Tumor-Infiltrating Lymphocytes in Endometrial Cancer

Endometrial cancer (EC) is a leading cancer among women globally. The tumor microenvironment in EC is characterized by complex interactions between cancer cells and immune components. Among these proteins, CD133, WNT-1, and mTOR have emerged as key molecular markers with potential prognostic and therapeutic implications in EC. Understanding the association between these molecular alterations and the immune contexture of EC can provide valuable insights into EC biology and lead to the identification of novel therapeutic targets. In this study, the spatial organization of tumor-infiltrating lymphocytes (TILs) in EC and their correlations with tumor grade, stage, and subcellular CD133, WNT-1, and mTOR expression were investigated. Artificial intelligence-assisted image analysis was performed to quantify TIL metrics, including TIL percentage, grey level co-occurrence matrix (GLCM M1 and M2) parameters, and fractal dimension (FD).

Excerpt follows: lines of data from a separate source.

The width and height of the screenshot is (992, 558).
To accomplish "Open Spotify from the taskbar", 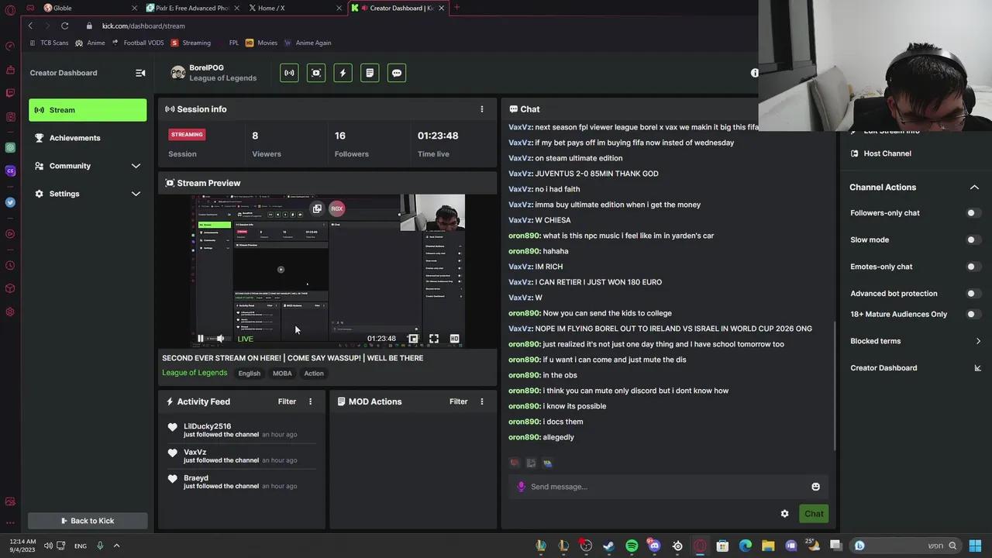I will [x=632, y=546].
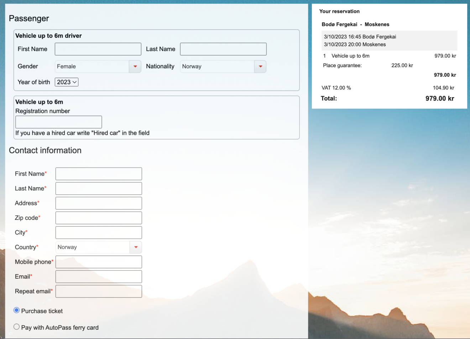The height and width of the screenshot is (339, 470).
Task: Click the Repeat email input field
Action: click(99, 291)
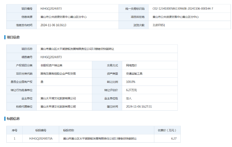Click the 标的信息 section heading
Screen dimensions: 232x147
(x=13, y=119)
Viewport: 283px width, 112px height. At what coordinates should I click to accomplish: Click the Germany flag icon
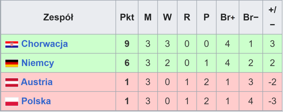tap(12, 63)
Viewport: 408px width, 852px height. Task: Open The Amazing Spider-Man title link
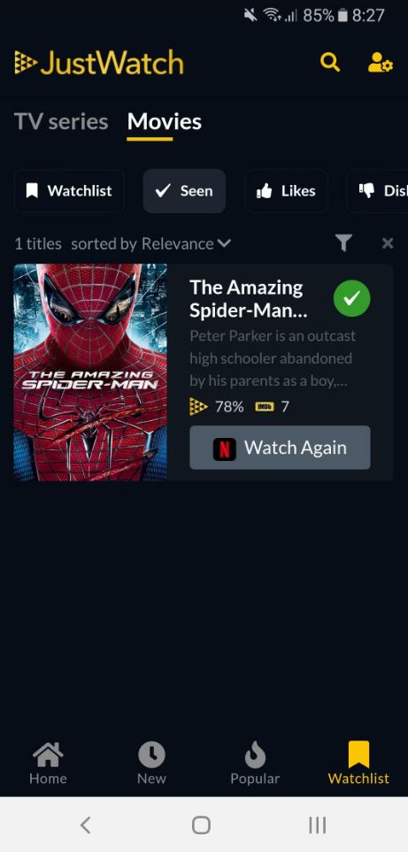[x=249, y=298]
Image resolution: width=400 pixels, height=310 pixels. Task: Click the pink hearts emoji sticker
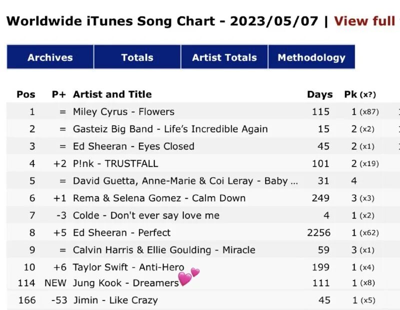tap(188, 277)
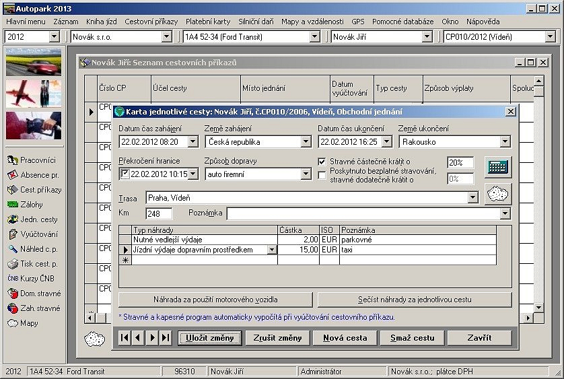The image size is (564, 379).
Task: Expand the Způsob dopravy dropdown
Action: pos(306,174)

The study was conducted using properly stored archival formalin-fixed paraffin-embedded tissue blocks. The inclusion criteria required a confirmed diagnosis of EC, adequate quality of archival material, absence of prior neoadjuvant treatment, and complete medical documentation. Tumor staging followed the FIGO classification system based on surgical protocols and pathomorphological examination results. For analytical purposes, patients results were stratified into two groups based on tumor grade: a low-grade group (grade 1 and 2) and a high-grade group (grade 3). Cancer cells and lymphocytes were identified using Hover-Net, a state-of-the-art nucleic segmentation and classification algorithm. Detected cells were categorized into six categories: unlabeled, neoplastic (cancer), inflammatory (TILs, i.e., lymphocytes and plasma cells), connective, necrosis, and non-neoplastic. To estimate cancer areas from cancer cell segmentation masks, a novel block-processing algorithm optimized for large image analysis, was developed. For each tissue sample, the TIL percentage as the area occupied by lymphocytes divided by the cancer area, expressed as a percentage, was calculated. TIL distribution maps were constructed using tissue segmentation masks, cancer region masks, and TIL segmentation masks. Spatial TIL metrics were subsequently calculated based on GLCM analysis and FD. After grey level co-occurrence matrix (GLCM) calculation, different weights were applied to each matrix element to derive two measures: M1 and M2, representing areas with low and high intensities, respectively. Lower M1 and higher M2 values characterized more structured images with distinct TIL patterns. FD provided a statistical index of pattern complexity in geometric structures. A curve with an FD close to 1 resembles an ordinary line (simple structure), while curves with higher FD values exhibit convoluted spatial arrangements resembling spaces. Higher FD values thus indicate more structured and complex TIL distribution patterns. Data were analyzed using Dell Statistica software v13.3 (TIBCO Software Inc., Palo Alto, California, United States) and MedCalc Statistical Software v19.2.6 (MedCalc Software, Ostend, Belgium).